Por: Abdiel Rodríguez Reyes
Doctor en filosofía

La Universidad de Panamá constituye uno de los pilares fundamentales de la sociedad panameña. Desde su creación en 1935, durante la rectoría de Méndez Pereira, fue concebida como una institución destinada a formar profesionales y contribuir al desarrollo nacional.

Posteriormente, durante el gobierno del General Torrijos, la Universidad recibió un importante impulso que fortaleció su carácter popular y amplió las oportunidades de acceso a la educación superior para amplios sectores de la población. En 2025 la institución conmemoró sus noventa años de existencia y avanza hacia la celebración de su centenario, con el compromiso de reafirmar su papel histórico como espacio de pensamiento crítico, movilidad social y compromiso con los grandes desafíos del país y del planeta.

La pregunta es si estamos preparados para enfrentarlos. Es a partir de esa pregunta que quiero esgrimir algunas ideas. Aquí el dilema sigue siendo el de Shakespeare en Hamlet “ser o no ser”. Si somos o no capaces de transformar a la Universidad de Panamá en una universidad del siglo XXI.

La Universidad es para formar ciudadanos libres, capaces de diseñar un mejor país a partir de la interacción entre el saber y la acción colectiva. El diseño de un mejor país requiere innovación. Pero es muy complicado sin una inversión acorde a los desafíos del presente. Achicar el Estado afecta el desenvolvimiento de las instituciones públicas. Por eso no se invierte lo adecuado en educación, en ciencia. Esa ideología no permite despegar.

En esa dinámica, estamos anquilosados en algunos aspectos. A pesar de la adversidad, la Universidad de Panamá tiene logros, virtudes y mucho que aportar a la sociedad. Tiene que disputarse su espacio en la sociedad. Jugó un papel importante en la defensa de la soberanía. Recordamos con ahínco los congresos por la soberanía y los constantes esfuerzos por mantener una academia crítica y comprometida.

Esta casa de estudios superiores celebra cientos de seminarios, diplomados, congresos especializados que son ignorados por los grandes medios. También esto requiere una autocrítica, de no solo ser nostálgicos, si no trabajar y disputarse los espacios de la esfera pública. La universidad tiene radio, periódico, canales, etc.…tiene que potenciar esos espacios eficiente y sofisticadamente.
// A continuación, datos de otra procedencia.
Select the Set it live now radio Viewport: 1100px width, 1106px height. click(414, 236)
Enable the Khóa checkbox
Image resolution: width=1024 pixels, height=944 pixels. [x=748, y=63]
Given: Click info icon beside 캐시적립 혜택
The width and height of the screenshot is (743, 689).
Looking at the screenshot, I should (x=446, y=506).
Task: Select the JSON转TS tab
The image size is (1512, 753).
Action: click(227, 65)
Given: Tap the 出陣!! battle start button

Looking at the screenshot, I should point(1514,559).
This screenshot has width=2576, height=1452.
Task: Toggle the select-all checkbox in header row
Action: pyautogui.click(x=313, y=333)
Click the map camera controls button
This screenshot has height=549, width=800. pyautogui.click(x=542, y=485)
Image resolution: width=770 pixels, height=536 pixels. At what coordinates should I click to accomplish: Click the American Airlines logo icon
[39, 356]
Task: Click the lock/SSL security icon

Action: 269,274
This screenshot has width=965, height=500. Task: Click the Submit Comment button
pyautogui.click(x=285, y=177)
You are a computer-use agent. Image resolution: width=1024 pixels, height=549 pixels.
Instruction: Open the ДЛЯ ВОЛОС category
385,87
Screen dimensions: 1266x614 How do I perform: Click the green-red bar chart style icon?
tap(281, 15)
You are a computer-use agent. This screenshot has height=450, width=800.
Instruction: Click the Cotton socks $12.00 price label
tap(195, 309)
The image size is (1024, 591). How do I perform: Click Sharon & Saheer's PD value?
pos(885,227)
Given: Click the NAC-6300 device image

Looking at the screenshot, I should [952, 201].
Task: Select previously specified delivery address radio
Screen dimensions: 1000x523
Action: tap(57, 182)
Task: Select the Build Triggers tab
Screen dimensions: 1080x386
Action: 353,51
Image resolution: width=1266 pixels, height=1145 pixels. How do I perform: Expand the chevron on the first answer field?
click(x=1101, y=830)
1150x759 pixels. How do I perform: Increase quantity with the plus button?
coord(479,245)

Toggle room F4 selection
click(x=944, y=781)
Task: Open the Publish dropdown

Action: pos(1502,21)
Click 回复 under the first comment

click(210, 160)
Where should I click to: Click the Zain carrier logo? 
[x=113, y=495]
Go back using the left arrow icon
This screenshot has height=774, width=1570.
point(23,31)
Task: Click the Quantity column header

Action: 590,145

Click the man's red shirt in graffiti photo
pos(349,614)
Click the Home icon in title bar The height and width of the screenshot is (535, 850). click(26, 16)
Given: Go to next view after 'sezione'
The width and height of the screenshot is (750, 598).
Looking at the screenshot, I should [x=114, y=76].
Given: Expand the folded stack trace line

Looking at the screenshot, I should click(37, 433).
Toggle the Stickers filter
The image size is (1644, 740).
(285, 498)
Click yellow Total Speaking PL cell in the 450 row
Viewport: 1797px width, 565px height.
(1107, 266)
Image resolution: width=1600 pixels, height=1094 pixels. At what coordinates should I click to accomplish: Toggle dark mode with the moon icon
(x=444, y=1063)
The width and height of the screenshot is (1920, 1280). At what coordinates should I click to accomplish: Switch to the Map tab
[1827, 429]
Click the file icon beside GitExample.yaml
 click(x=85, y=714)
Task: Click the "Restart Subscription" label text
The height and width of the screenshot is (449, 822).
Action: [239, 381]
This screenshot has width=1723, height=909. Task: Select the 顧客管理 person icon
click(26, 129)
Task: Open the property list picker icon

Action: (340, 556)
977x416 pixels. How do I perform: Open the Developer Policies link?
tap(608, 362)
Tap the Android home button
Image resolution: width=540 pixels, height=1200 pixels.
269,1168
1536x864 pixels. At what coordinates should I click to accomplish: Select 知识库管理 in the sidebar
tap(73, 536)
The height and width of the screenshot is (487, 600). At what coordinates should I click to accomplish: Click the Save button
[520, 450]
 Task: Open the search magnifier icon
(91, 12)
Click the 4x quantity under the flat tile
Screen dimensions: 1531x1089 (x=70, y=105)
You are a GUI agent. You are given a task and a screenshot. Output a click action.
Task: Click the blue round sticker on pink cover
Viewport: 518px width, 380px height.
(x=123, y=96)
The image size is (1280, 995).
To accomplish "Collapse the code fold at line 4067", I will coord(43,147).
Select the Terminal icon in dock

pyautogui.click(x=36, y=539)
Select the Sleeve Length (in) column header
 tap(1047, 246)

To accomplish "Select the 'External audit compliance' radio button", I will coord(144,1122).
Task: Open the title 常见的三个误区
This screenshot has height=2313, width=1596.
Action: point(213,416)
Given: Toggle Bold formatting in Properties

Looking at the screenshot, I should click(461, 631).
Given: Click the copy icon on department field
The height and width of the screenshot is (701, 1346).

Hay grandes desafíos, es imperativo pensar en una segunda reforma (después de la de Córdoba) y en una reforma educativa, tema pendiente desde el siglo pasado. El presente siglo es el del paradigma de las inteligencias artificiales y se abren nuevos retos aceleradamente, desde crear nuevas carreras y actualizar los planes y programas, sin renunciar al llamado histórico de ser conciencia crítica de la nación.

Sin duda la Universidad de Panamá tiene que jugar un papel clave en el diseño del futuro del país y también de la humanidad a nivel planetario, pero depende de la potencia de su propia fuerza.